Humanitarian agencies need to find ways to improve continuity, and avoid burn-out so that key personnel can stay longer and also monitor and understand the context in which they are operating. While development agencies claim that their longer-term presence in Angola through development work allows them to respond more effectively to emergencies, there is still a high staff turnover that negatively affects institutional memory.
Humanitarian agencies have a tendency to operate in `panic mode' in acute crises, allowing staff burn-out and insufficient monitoring and understanding of the context. Consideration should therefore be given to suggestions that there should be someone, or a unit of people, outside the agencies in such situations with the specific mandate of better understanding and monitoring the context. This would allow humanitarian organisations to get on with emergency work, though it raises the question of what point of contact could be created to allow the researcher's work to cross-fertilise with that of the agencies.
Donors need to consider whether their policies and practices are useful in long-term crises.
Humanitarian agencies need to consider advocacy towards donor organisations who set the agenda and who, for various reasons, tend to prefer pure emergency relief programmes. Where there is some interest on the part of donors, humanitarian agencies should begin discussions and build partnerships with them.

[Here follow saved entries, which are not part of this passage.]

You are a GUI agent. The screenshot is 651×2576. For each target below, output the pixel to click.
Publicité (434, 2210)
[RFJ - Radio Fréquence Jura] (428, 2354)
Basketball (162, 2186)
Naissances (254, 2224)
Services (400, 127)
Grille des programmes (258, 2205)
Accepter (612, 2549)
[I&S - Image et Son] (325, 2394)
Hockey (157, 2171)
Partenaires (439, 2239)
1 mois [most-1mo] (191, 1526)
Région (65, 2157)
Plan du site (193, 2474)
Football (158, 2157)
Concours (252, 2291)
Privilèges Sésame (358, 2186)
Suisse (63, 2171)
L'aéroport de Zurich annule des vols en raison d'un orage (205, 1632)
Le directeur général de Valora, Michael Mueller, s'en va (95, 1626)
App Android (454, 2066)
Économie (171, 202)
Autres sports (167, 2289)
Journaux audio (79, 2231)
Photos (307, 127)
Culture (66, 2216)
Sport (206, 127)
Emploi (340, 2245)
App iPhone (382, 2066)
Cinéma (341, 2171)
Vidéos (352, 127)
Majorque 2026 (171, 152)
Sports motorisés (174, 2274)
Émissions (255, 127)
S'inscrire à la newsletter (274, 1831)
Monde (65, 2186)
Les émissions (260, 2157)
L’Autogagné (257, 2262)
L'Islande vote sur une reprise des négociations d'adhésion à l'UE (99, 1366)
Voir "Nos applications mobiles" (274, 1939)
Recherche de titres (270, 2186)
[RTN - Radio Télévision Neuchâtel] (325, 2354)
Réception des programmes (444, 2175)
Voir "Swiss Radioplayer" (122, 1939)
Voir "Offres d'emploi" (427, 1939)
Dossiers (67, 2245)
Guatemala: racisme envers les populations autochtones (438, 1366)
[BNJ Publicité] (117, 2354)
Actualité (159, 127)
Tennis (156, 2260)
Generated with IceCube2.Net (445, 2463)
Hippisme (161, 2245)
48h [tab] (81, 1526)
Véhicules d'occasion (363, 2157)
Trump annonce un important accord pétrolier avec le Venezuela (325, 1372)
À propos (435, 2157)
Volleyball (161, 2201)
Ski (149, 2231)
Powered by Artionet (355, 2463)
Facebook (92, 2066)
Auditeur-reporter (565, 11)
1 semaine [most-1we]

There should be more evaluations of humanitarian operations that consult the intended beneficiaries and affected populations. It would be useful to do evaluations of this kind, as a post-hoc consultation, even if consultation of the affected population is difficult during emergency operations. Beneficiary assessments or other forms of `continuous client consultation' proposed by the World Bank, might be useful to learn for the future if not for current operations.